## DATASET CONTENT
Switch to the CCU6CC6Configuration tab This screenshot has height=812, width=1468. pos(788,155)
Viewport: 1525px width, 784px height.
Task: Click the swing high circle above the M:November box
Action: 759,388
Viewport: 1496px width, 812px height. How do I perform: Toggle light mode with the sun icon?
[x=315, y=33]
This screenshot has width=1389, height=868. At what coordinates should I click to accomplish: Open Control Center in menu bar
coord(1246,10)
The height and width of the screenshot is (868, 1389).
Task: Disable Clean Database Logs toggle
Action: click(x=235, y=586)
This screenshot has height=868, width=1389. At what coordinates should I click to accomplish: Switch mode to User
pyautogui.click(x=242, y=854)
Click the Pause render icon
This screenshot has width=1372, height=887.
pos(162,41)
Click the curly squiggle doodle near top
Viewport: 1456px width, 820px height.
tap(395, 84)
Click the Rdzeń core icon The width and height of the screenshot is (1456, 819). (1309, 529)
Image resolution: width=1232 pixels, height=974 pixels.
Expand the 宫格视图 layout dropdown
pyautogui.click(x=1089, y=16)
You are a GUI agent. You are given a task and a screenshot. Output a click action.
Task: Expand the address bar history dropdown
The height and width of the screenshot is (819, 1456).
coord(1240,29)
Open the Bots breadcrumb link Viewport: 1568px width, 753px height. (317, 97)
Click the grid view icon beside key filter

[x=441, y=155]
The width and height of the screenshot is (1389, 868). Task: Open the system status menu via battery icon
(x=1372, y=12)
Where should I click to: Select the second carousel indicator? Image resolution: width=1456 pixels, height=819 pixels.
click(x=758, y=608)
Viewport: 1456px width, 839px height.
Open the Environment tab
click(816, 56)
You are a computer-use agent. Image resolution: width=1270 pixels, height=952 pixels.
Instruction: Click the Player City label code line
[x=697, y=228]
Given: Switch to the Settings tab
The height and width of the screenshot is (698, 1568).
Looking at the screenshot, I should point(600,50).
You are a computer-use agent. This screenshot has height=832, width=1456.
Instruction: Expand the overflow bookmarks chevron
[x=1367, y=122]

## WHAT YOU WILL DO
Your reply must be the entries above, returned word for word.

## ANSWER TO THE EXERCISE
Switch to the CCU6CC6Configuration tab This screenshot has height=812, width=1468. pos(788,155)
Viewport: 1525px width, 784px height.
Task: Click the swing high circle above the M:November box
Action: 759,388
Viewport: 1496px width, 812px height. How do I perform: Toggle light mode with the sun icon?
[x=315, y=33]
This screenshot has width=1389, height=868. At what coordinates should I click to accomplish: Open Control Center in menu bar
coord(1246,10)
The height and width of the screenshot is (868, 1389).
Task: Disable Clean Database Logs toggle
Action: click(x=235, y=586)
This screenshot has height=868, width=1389. At what coordinates should I click to accomplish: Switch mode to User
pyautogui.click(x=242, y=854)
Click the Pause render icon
This screenshot has width=1372, height=887.
pos(162,41)
Click the curly squiggle doodle near top
Viewport: 1456px width, 820px height.
tap(395, 84)
Click the Rdzeń core icon The width and height of the screenshot is (1456, 819). (1309, 529)
Image resolution: width=1232 pixels, height=974 pixels.
Expand the 宫格视图 layout dropdown
pyautogui.click(x=1089, y=16)
You are a GUI agent. You are given a task and a screenshot. Output a click action.
Task: Expand the address bar history dropdown
The height and width of the screenshot is (819, 1456).
coord(1240,29)
Open the Bots breadcrumb link Viewport: 1568px width, 753px height. (317, 97)
Click the grid view icon beside key filter

[x=441, y=155]
The width and height of the screenshot is (1389, 868). Task: Open the system status menu via battery icon
(x=1372, y=12)
Where should I click to: Select the second carousel indicator? Image resolution: width=1456 pixels, height=819 pixels.
click(x=758, y=608)
Viewport: 1456px width, 839px height.
Open the Environment tab
click(816, 56)
You are a computer-use agent. Image resolution: width=1270 pixels, height=952 pixels.
Instruction: Click the Player City label code line
[x=697, y=228]
Given: Switch to the Settings tab
The height and width of the screenshot is (698, 1568).
Looking at the screenshot, I should point(600,50).
You are a computer-use agent. This screenshot has height=832, width=1456.
Instruction: Expand the overflow bookmarks chevron
[x=1367, y=122]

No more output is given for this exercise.